• **EXTRAIT À LIRE**:

L’hybridation discrète mais efficace du Mercedes Citaro

C’est un hybride, et c’est heureusement marqué dessus car il faut vraiment être extrêmement attentif pour distinguer ce Citaro de l’un de ses homologues purement thermiques. Mercedes a fait le choix d’un système accessible, c’est-à-dire peu onéreux, susceptible d’être amorti et n’exigeant ni adaptation des garages, ni formation spécifique des chauffeurs et des mécaniciens. Ce Citaro apparaît ainsi comme un compromis raisonnable, voire rentable, à défaut d’être spectaculaire.

C’est dans les rues de Mannheim, au sud-ouest de l’Allemagne, que nous avons pris en main le nouveau Citaro hybride en environnement urbain. Lors de son installation au poste de conduite, puis dans la circulation, le chauffeur n’est pas dépaysé s’il vient de conduire un Citaro diesel ou gaz, car rien ne change! À l’atelier, le personnel ressentira la même impression de déjà-vu. Au plus notera-t-il l’apparition d’un « disque » entre le moteur et la boîte de vitesses, et celle d’un boîtier en toiture. Cette discrétion de l’hybridation est un argument fort: il n’y a ni rupture, ni nouvelle habitude ou nouveau savoir-faire à acquérir. Le Citaro hybride peut ainsi s’insérer dans un parc de façon totalement transparente.

• **LIGNES DE DONNÉES**:
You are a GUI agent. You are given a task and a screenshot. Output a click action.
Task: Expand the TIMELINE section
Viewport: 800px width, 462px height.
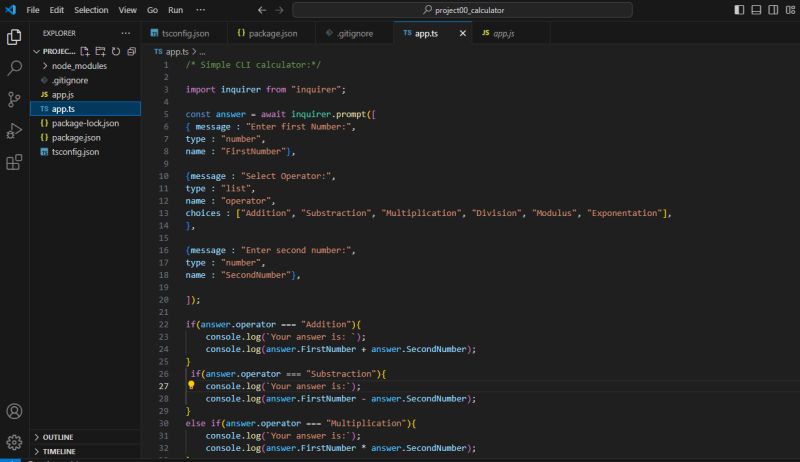coord(58,451)
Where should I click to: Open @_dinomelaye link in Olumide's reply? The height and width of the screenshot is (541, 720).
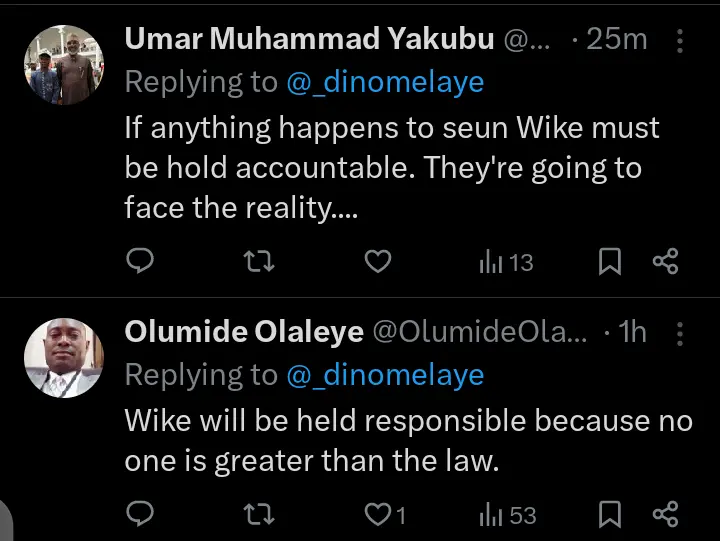(385, 375)
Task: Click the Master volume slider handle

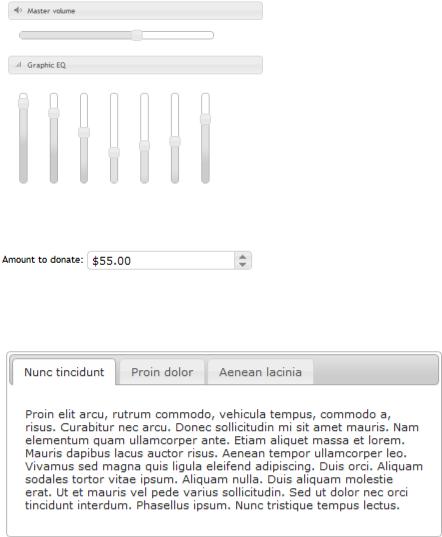Action: point(137,35)
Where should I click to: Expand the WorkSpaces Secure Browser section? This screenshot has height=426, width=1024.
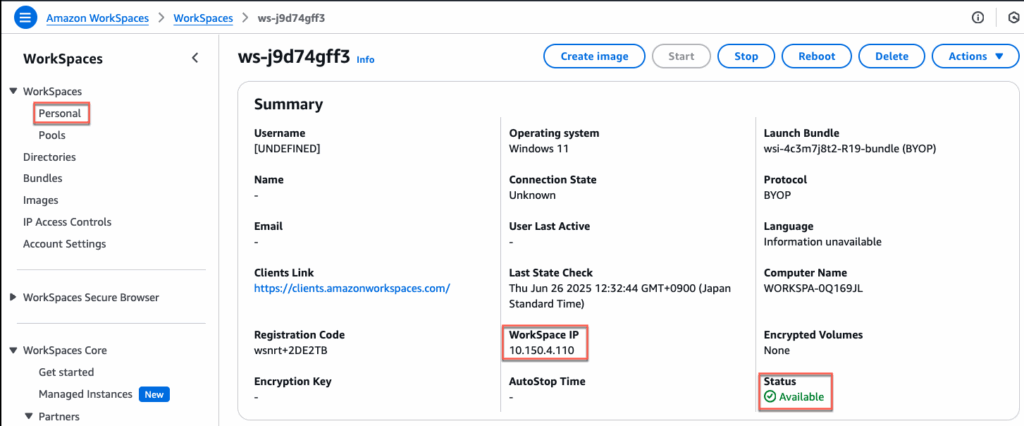13,297
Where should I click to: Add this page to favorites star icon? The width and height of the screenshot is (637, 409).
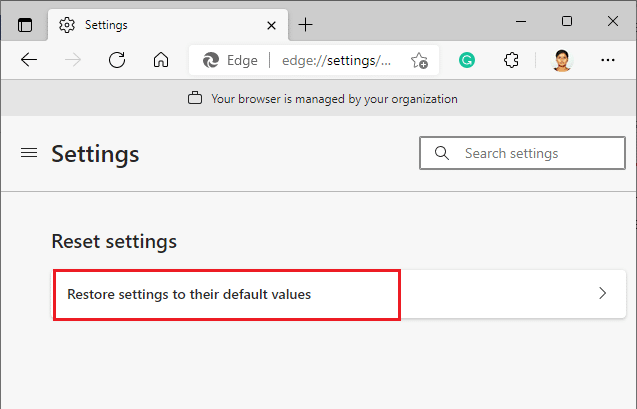pos(419,60)
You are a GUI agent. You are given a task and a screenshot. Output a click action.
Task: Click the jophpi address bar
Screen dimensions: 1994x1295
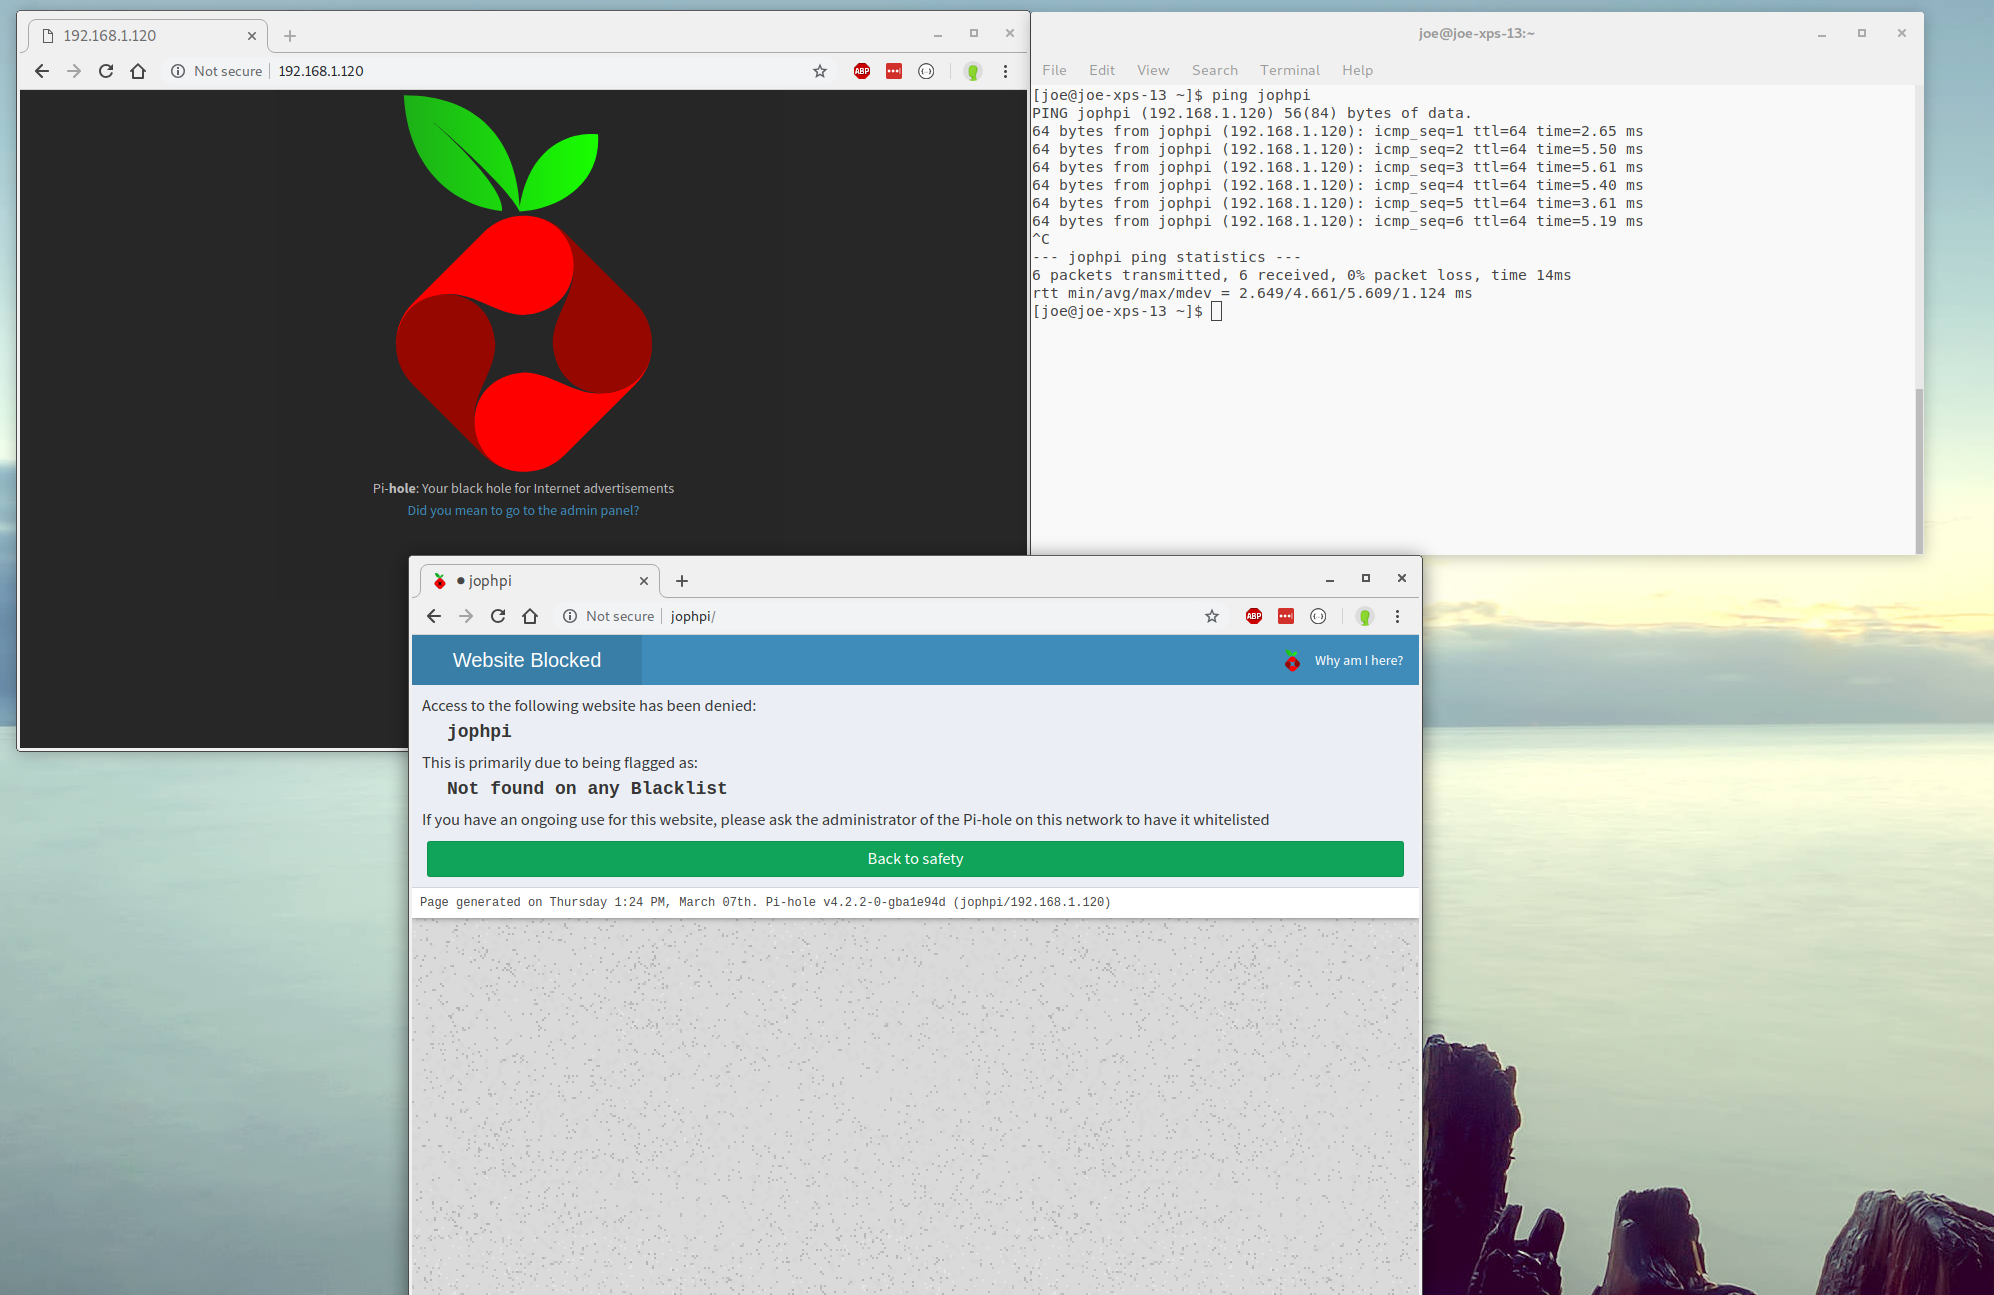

• **TRAVAIL DEMANDÉ**:
Recopiez le passage de l'extrait sur le Citaro hybride qui va de "C’est dans les" jusqu'à "façon totalement transparente." inclus, en remplaçant "Mannheim" par "Stuttgart".

• **RÉSULTAT ATTENDU**:
C’est dans les rues de Stuttgart, au sud-ouest de l’Allemagne, que nous avons pris en main le nouveau Citaro hybride en environnement urbain. Lors de son installation au poste de conduite, puis dans la circulation, le chauffeur n’est pas dépaysé s’il vient de conduire un Citaro diesel ou gaz, car rien ne change! À l’atelier, le personnel ressentira la même impression de déjà-vu. Au plus notera-t-il l’apparition d’un « disque » entre le moteur et la boîte de vitesses, et celle d’un boîtier en toiture. Cette discrétion de l’hybridation est un argument fort: il n’y a ni rupture, ni nouvelle habitude ou nouveau savoir-faire à acquérir. Le Citaro hybride peut ainsi s’insérer dans un parc de façon totalement transparente.